The path of least resistance proved to be sawing out the bow pieces where chines and sheers meet, which I templated and lined out on 14 inch wide plank from Eric. Then I did the same with two center pieces which will sandwich alongside the keelson at the forward bulkhead, and be filled out with blocking. It begins to look like a bow.


Scarf Clamps
I've been agonizing about which oak to use for what long timbers, but today I simply grabbed the handiest plank and set to it. Rigged a jig on the bandsaw to rough cut the scarf joints, not the easiest thing when you're ripping a foot-long triangle out of the bitter end of a 16 foot 1X6. Trued the scarfs as best I could with the belt sander, and epoxied the keelson scarf in place on the molds. Tomorrow will tell the tale.
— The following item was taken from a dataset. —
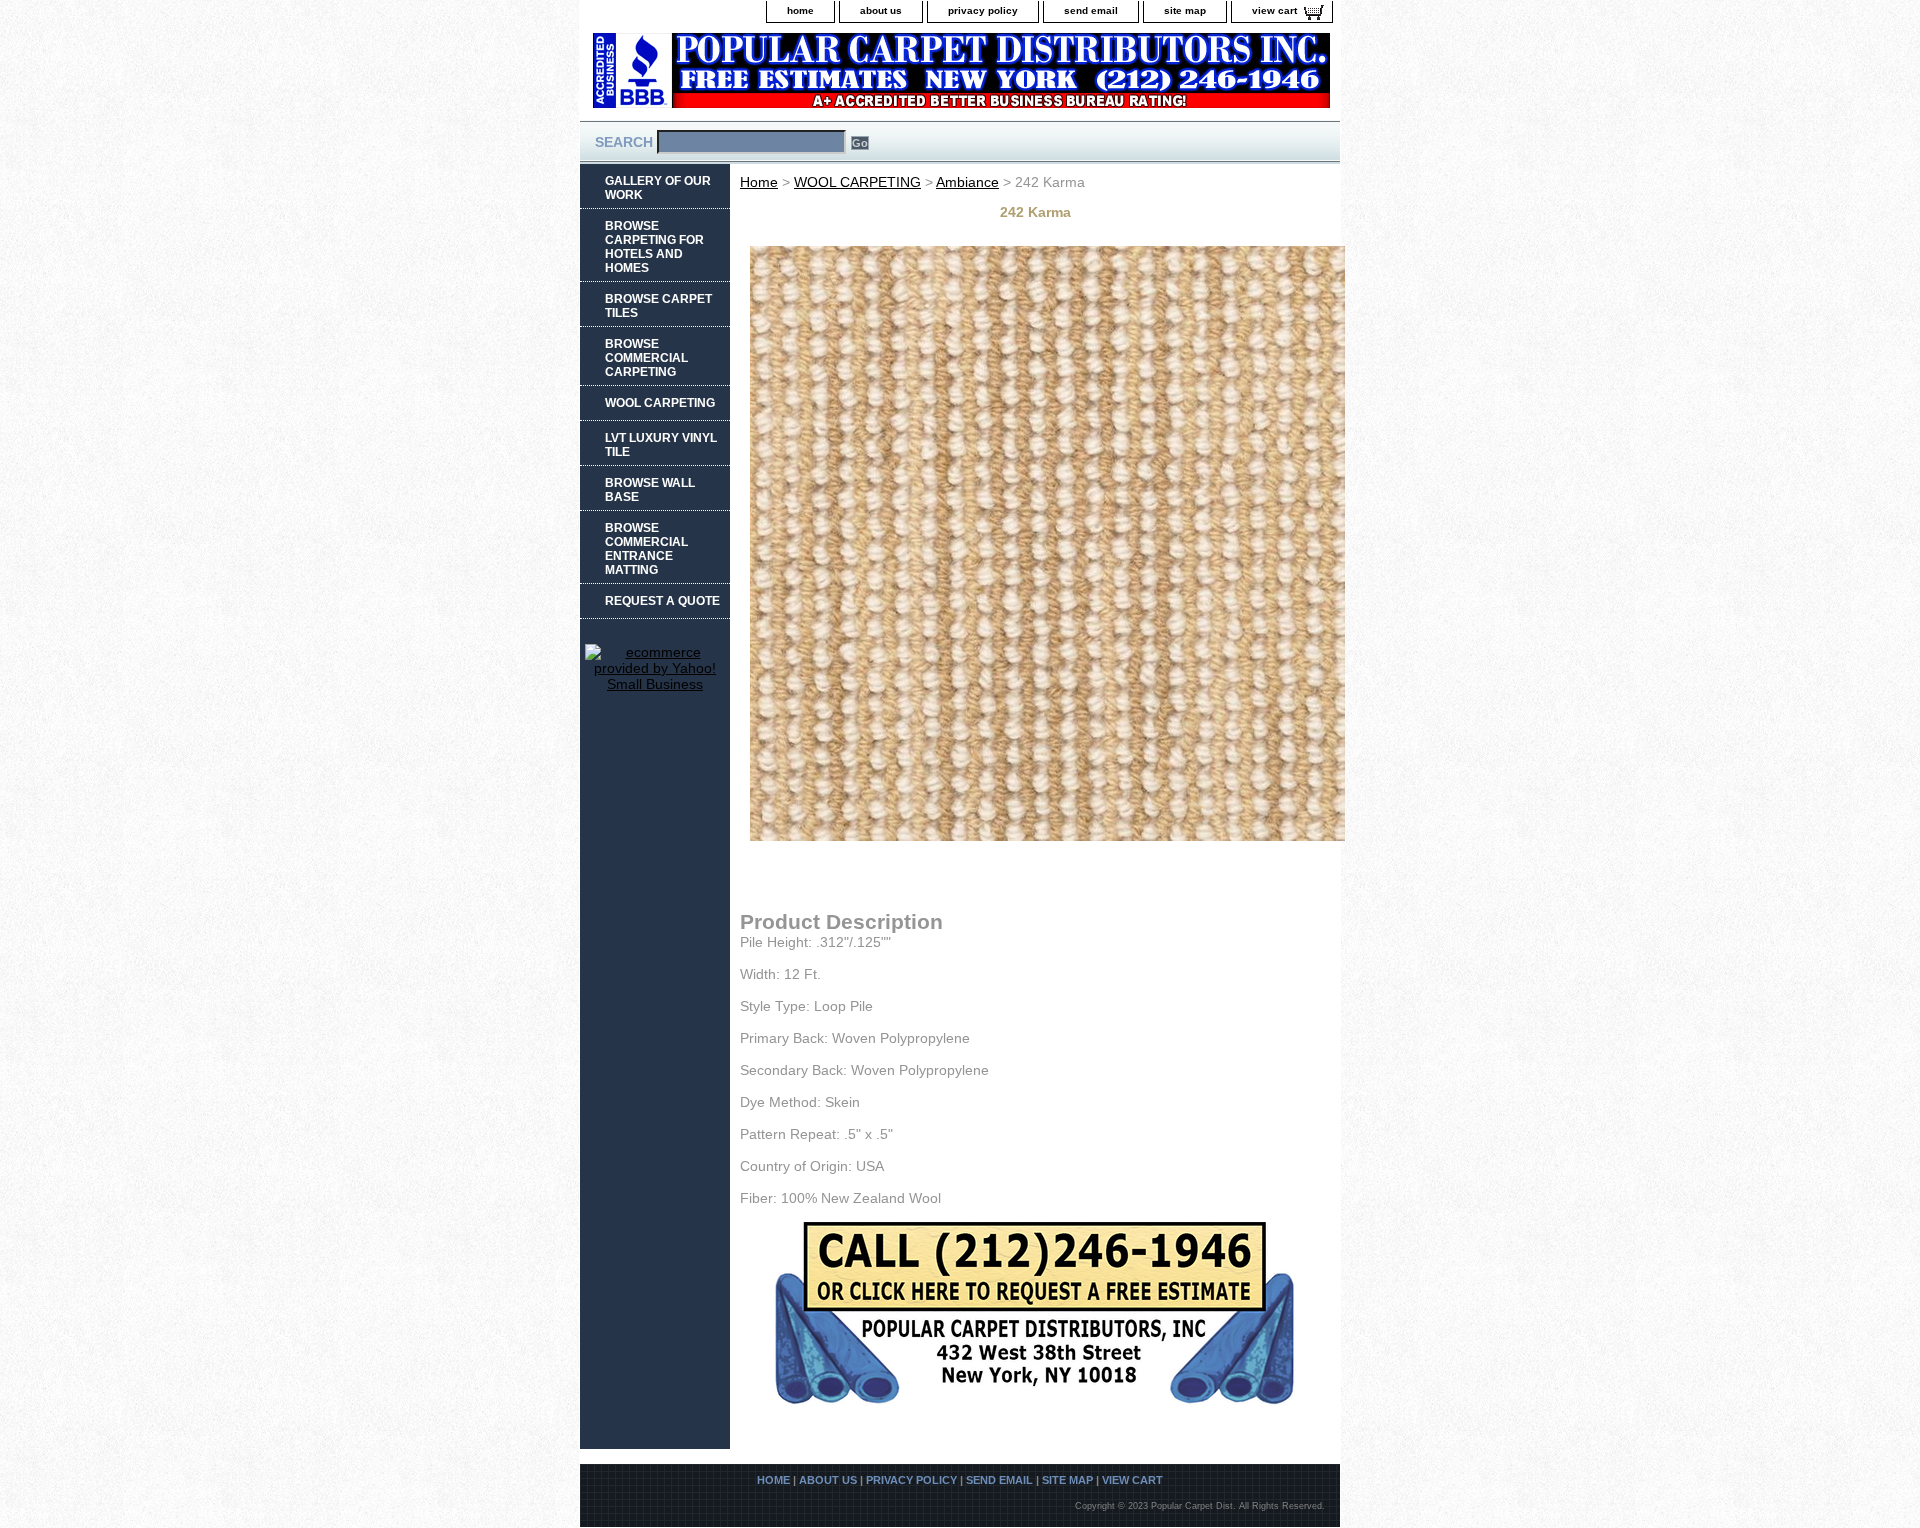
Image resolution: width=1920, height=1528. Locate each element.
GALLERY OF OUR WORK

Feels like it's really starting to happen. The warm season, the boat, the new upstairs. Nice to escape the doldrums and doubts, and soak up some rays. Good to smell fresh oak and turned compost. The dooryard's been full of lies, and a world of technical information. There are more ways to skin a scow than you'd ever guess, and this town knows them all.


Empty Moorings
I even managed to do an al fresco painting yesterday morning. The view downriver from the bridge. Just Jimmy's float and the empty moorings. A quick take, but good to get out legging with my kitbag and the dog at heel. Trying to keep some of my irons in the fire. It burns pretty hot in May, and the juggling gets intense. The world quickens. Forgotten muscles ache. Skin gets pink. Hope you're in it, too.